Study pays people to get tested or treated for HIV/AIDS

Pilot project has patients in several B.C. cities getting $25 to see if it will encourage testing

Is $25 over two visits enough of an incentive to encourage people to get tested for HIV or AIDS or, for those who already know their status, to resume treatment?

That’s the question a group of researchers with the B.C. Centre for Excellence in HIV/AIDS is asking in a new study.

Researchers aim to recruit 300 people from Prince George, Victoria, Surrey and Vancouver, who have addiction health issues and may be at risk for HIV/AIDS.
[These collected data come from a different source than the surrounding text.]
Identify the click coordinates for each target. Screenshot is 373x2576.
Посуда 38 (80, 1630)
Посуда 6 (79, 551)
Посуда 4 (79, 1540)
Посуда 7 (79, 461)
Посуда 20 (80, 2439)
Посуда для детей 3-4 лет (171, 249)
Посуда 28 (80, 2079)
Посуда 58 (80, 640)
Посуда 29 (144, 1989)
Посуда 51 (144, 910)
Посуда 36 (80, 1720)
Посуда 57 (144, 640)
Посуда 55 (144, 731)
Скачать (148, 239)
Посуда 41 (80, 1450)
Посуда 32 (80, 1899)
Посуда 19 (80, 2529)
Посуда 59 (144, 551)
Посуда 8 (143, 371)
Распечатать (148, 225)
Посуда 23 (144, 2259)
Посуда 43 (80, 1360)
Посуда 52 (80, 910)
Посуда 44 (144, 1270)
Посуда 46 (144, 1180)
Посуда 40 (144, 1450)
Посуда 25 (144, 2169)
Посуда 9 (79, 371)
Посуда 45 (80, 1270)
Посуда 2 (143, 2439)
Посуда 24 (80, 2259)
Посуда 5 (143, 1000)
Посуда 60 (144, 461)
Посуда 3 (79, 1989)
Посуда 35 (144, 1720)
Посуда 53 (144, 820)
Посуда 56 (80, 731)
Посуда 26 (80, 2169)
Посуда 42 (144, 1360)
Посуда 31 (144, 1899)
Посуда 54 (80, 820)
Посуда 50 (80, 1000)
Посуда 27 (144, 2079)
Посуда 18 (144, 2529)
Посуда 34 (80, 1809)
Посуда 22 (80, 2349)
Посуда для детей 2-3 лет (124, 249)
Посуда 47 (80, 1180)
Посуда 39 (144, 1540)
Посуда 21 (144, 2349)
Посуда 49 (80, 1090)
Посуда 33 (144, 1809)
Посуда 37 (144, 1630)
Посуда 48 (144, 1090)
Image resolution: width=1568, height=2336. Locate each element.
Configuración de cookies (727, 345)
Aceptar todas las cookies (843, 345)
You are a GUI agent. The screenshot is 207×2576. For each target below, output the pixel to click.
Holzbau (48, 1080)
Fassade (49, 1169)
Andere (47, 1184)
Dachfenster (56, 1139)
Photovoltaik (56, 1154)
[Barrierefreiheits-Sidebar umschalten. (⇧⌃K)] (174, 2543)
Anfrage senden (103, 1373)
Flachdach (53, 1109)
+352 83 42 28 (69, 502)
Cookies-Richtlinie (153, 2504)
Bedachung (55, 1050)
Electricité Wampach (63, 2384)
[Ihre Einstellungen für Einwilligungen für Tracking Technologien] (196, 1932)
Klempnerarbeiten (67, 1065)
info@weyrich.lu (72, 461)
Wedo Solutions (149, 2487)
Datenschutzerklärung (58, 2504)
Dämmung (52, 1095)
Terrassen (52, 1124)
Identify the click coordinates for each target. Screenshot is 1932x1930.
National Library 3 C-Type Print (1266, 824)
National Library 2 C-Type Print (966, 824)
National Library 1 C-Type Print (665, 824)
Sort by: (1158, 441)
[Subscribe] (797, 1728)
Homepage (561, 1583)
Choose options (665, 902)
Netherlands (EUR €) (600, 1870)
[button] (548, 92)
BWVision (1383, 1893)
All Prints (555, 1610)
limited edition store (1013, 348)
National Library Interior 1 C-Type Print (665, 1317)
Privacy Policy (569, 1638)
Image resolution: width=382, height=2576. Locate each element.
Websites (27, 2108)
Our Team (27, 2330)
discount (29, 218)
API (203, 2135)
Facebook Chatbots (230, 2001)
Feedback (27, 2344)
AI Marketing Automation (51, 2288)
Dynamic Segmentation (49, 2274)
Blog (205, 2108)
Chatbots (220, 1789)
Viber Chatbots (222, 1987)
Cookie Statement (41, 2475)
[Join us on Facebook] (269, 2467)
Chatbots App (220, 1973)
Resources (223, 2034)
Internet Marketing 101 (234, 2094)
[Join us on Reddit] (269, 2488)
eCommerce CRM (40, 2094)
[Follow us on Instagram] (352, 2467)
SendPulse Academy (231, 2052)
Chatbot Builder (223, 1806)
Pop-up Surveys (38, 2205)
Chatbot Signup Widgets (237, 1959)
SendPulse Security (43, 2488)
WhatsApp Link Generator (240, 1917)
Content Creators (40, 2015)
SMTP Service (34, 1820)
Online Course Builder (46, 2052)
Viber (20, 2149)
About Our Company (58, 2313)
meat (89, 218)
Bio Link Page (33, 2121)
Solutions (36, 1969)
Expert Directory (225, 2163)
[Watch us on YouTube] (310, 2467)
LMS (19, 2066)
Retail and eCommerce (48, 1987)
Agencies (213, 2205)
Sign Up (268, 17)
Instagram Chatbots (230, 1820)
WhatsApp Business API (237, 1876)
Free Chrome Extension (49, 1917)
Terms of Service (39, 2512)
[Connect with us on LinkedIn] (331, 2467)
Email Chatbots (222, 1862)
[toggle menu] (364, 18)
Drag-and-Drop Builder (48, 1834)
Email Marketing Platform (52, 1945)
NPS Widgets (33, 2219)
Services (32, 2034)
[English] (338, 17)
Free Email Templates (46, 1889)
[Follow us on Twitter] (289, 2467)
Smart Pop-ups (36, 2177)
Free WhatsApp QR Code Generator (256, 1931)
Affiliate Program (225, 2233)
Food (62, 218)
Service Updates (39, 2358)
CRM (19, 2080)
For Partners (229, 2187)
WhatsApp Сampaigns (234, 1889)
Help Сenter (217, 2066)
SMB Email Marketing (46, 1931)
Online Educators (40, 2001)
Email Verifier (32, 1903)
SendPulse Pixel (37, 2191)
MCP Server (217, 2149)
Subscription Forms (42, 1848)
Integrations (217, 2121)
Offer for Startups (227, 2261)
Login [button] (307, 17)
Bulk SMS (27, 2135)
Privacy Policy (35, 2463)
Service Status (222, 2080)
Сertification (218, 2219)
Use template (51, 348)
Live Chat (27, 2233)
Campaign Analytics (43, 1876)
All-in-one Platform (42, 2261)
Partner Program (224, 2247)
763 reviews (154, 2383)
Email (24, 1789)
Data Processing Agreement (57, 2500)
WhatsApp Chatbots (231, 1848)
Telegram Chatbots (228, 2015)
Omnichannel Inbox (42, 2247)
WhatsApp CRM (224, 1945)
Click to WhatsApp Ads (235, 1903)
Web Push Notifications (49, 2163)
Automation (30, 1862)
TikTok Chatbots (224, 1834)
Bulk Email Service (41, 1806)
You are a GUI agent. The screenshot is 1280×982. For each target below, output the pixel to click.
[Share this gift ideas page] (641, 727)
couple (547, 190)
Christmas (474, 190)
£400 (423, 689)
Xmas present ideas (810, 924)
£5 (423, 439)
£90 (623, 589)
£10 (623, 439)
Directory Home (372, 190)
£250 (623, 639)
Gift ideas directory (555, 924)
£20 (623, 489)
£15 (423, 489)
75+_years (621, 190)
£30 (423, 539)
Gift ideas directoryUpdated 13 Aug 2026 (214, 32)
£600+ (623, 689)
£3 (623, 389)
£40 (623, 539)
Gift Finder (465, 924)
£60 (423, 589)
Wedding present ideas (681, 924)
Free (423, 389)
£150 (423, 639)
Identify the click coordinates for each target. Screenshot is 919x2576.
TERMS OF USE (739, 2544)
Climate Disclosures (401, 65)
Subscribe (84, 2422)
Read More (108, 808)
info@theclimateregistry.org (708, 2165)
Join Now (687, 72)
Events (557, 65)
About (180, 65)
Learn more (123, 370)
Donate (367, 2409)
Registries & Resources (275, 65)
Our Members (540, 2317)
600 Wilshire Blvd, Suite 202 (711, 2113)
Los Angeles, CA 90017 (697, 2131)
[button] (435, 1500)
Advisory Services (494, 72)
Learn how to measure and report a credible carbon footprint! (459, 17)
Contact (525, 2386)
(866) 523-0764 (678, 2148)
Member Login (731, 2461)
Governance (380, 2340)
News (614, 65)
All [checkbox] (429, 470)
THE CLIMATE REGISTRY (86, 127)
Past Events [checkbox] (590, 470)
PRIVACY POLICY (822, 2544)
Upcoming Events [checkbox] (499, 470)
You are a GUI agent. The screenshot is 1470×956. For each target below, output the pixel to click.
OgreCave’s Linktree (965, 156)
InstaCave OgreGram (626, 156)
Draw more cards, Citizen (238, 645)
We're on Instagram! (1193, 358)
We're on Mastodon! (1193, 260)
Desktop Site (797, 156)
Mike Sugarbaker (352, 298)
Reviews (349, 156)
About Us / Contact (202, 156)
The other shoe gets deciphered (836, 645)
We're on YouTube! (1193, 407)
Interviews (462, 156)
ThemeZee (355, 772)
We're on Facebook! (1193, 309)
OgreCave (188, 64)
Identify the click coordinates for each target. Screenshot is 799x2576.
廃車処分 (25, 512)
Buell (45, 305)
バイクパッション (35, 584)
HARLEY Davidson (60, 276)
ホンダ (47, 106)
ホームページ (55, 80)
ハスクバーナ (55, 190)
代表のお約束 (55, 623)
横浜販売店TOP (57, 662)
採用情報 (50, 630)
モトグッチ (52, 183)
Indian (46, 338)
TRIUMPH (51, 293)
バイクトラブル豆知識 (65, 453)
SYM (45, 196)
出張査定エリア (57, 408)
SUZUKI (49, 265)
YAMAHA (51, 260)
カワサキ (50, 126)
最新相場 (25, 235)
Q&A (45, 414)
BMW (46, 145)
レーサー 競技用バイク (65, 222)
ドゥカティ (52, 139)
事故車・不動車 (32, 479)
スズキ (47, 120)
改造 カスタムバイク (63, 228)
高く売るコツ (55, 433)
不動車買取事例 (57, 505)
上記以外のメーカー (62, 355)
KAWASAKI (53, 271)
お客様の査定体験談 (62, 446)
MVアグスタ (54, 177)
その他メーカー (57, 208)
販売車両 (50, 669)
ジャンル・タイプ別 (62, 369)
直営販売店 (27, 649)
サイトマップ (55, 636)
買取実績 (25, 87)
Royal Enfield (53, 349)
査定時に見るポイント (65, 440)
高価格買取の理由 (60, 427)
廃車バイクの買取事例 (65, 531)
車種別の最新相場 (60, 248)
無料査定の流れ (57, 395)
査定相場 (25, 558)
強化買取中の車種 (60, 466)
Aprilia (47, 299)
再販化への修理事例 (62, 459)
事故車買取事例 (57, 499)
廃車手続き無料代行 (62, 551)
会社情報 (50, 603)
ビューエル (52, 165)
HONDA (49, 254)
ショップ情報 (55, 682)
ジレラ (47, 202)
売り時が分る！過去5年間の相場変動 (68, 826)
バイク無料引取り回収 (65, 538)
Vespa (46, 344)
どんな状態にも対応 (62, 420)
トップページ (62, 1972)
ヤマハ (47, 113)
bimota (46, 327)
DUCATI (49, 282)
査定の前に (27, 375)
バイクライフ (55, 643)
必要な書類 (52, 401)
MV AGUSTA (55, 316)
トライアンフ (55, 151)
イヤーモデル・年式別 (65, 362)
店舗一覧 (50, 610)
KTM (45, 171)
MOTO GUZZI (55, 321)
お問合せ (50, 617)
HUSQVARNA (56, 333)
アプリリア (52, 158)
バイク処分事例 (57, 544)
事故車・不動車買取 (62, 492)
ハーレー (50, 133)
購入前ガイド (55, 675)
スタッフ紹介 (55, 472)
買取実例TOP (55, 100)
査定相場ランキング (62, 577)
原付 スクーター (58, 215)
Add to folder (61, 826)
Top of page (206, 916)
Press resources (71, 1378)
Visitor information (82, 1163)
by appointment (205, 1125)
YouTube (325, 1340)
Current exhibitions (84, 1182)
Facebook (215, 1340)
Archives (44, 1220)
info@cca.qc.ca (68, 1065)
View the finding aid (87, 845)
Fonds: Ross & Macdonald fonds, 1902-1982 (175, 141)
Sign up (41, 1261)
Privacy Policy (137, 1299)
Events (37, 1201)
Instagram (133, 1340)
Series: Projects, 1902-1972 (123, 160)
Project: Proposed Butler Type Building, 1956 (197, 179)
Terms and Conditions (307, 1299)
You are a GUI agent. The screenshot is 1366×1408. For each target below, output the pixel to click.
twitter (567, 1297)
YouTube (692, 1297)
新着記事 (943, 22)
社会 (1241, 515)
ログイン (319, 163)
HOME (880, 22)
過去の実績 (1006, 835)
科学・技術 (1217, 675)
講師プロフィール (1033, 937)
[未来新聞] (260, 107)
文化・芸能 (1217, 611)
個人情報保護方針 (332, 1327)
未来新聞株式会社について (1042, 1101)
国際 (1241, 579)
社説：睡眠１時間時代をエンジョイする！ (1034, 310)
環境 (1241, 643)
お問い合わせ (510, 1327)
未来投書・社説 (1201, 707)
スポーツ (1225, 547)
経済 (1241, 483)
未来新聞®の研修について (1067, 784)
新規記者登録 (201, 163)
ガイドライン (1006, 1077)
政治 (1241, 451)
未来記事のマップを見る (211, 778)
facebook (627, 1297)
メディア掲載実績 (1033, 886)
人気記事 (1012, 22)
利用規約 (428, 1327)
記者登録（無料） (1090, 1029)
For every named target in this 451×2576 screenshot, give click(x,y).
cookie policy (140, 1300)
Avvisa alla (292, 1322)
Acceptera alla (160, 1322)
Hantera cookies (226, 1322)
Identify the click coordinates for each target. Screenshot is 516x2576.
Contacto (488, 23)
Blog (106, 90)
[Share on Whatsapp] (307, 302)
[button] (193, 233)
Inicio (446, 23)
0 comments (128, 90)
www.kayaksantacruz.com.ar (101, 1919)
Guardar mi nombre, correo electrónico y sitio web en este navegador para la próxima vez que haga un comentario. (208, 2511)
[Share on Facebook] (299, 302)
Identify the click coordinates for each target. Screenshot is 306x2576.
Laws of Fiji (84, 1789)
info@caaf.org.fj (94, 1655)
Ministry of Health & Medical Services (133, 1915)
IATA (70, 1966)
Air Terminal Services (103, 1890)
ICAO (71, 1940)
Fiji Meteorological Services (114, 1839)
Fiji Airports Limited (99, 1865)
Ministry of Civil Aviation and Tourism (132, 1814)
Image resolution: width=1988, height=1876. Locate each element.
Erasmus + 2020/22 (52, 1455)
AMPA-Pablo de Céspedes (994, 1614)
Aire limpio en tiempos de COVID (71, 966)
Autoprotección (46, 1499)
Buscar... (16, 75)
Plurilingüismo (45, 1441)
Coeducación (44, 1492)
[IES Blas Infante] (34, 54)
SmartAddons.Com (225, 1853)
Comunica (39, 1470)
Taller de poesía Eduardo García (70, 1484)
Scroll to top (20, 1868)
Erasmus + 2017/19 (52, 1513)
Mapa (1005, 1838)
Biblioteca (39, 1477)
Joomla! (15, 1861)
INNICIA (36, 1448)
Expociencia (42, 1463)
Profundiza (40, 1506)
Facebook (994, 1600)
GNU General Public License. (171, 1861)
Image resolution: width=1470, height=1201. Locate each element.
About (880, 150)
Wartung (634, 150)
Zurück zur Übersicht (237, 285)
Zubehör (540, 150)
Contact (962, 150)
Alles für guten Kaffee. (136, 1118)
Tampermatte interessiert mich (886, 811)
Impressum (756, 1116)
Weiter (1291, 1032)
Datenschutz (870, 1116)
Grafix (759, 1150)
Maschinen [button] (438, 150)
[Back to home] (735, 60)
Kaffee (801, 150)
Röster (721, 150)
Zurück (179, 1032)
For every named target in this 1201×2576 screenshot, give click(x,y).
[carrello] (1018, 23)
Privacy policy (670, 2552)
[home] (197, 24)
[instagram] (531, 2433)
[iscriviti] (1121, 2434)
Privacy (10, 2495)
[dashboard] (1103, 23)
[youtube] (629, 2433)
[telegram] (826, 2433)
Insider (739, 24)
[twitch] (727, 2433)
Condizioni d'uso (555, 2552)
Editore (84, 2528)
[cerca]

“The goal is to get everybody that could be diagnosed with HIV aware of their status and get onto antiretroviral therapy, which is obviously life saving for them and also protects them from passing on the virus to loved ones or partners,” said research scientist Mark Hull.

Hull said they are testing whether the incentive – $10 for the first visit and $15 for the second – helps reach people who might not otherwise engage in the health-care system.

“The thing that we’ve realized is, that for a lot of people, they don’t know their HIV status, and this is what this project really is looking at,” said Hull.

“It’s taking some of the lessons that have been learned in economics and other fields of interventions and seeing what small nudges we can do to help encourage people to engage in care and look at their HIV status.”

Worth the money

As for concerns about paying people to get tested and treated, Hull says it’s worth the money.

“If we look at the cost of a day of being admitted to hospital or people getting sick and falling out of work or not being able to do their jobs, the cost loss there is huge,” said Hull.

“These very small numbers would be very effective at a health-care system level, if it’s shown to actually make a difference.”